=== Problem requirements ===
Without including any picture, copy the entries that follow word for word.

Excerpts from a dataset
* * *

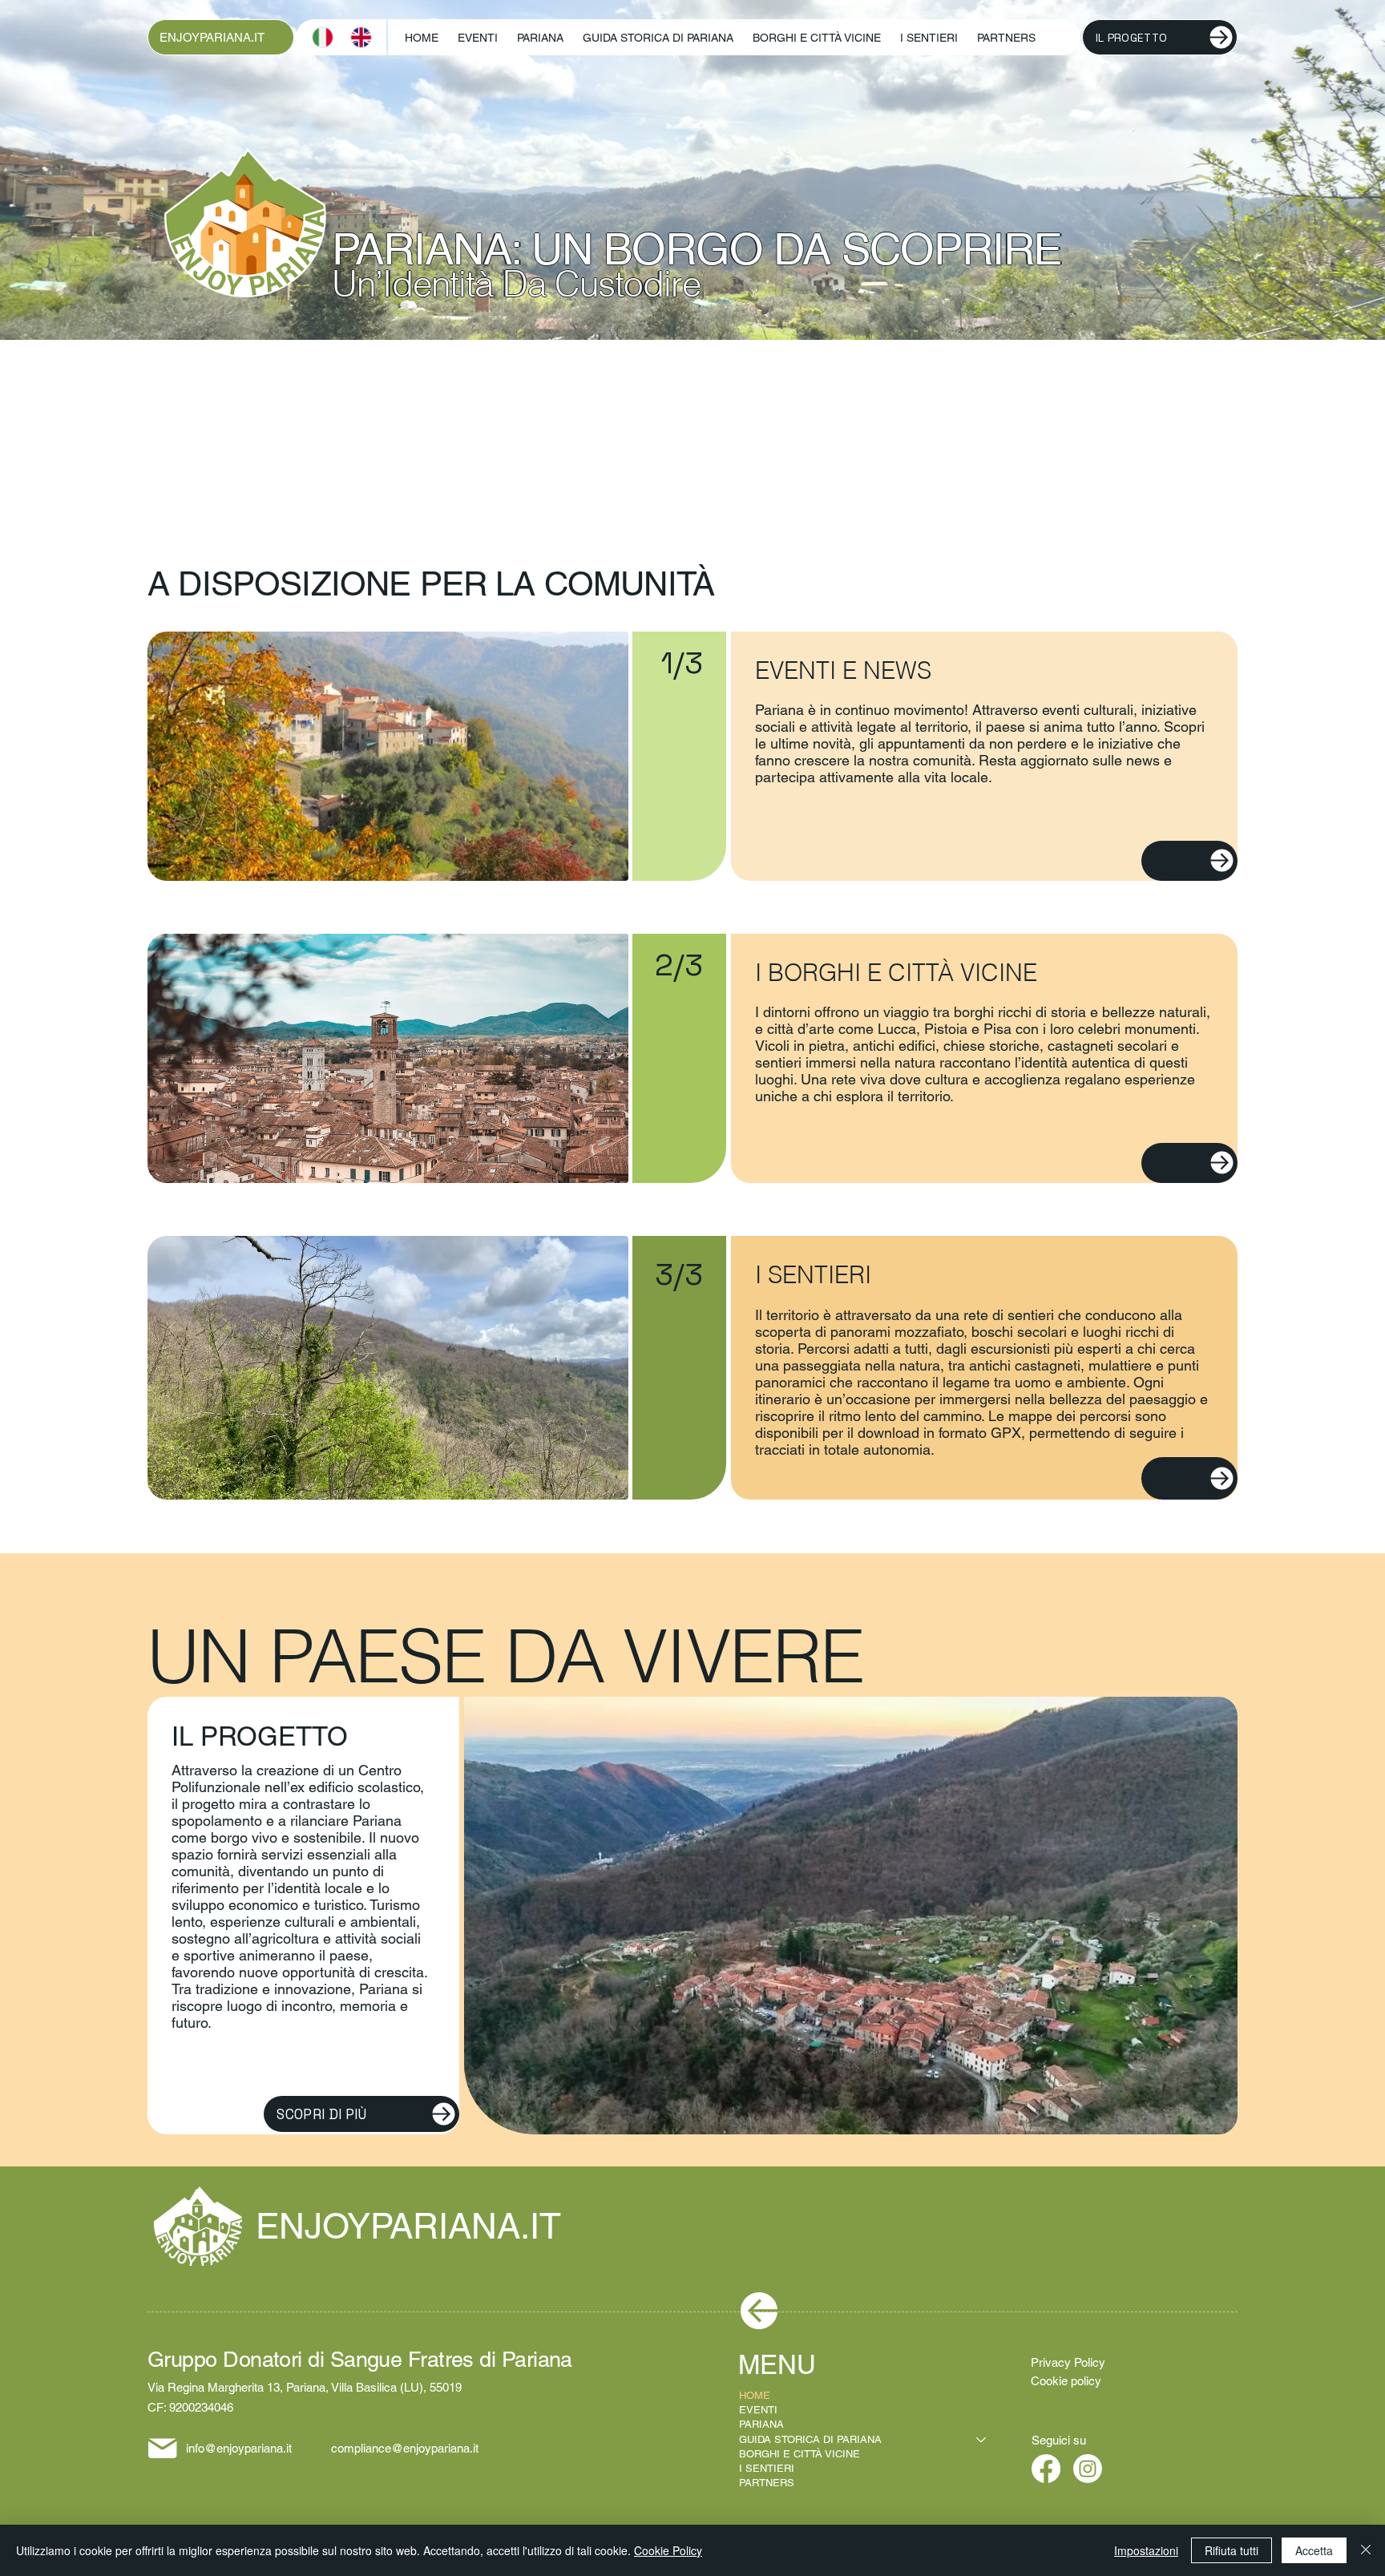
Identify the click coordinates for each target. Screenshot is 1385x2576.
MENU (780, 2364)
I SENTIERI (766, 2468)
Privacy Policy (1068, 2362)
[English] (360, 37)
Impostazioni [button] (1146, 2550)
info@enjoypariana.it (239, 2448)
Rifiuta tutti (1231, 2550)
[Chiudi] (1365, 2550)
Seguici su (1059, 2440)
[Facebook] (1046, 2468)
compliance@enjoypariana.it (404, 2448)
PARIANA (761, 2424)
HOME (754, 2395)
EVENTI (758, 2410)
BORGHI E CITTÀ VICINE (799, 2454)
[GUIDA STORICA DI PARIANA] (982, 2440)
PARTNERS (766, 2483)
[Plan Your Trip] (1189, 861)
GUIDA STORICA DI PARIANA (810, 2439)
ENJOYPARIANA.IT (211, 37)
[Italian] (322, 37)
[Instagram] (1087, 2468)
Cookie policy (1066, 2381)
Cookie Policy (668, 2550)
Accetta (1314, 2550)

* * *

=== Result of this exercise ===
Identify the click coordinates for each target. Screenshot is 1385x2576.
MENU (780, 2364)
I SENTIERI (766, 2468)
Privacy Policy (1068, 2362)
[English] (360, 37)
Impostazioni [button] (1146, 2550)
info@enjoypariana.it (239, 2448)
Rifiuta tutti (1231, 2550)
[Chiudi] (1365, 2550)
Seguici su (1059, 2440)
[Facebook] (1046, 2468)
compliance@enjoypariana.it (404, 2448)
PARIANA (761, 2424)
HOME (754, 2395)
EVENTI (758, 2410)
BORGHI E CITTÀ VICINE (799, 2454)
[GUIDA STORICA DI PARIANA] (982, 2440)
PARTNERS (766, 2483)
[Plan Your Trip] (1189, 861)
GUIDA STORICA DI PARIANA (810, 2439)
ENJOYPARIANA.IT (211, 37)
[Italian] (322, 37)
[Instagram] (1087, 2468)
Cookie policy (1066, 2381)
Cookie Policy (668, 2550)
Accetta (1314, 2550)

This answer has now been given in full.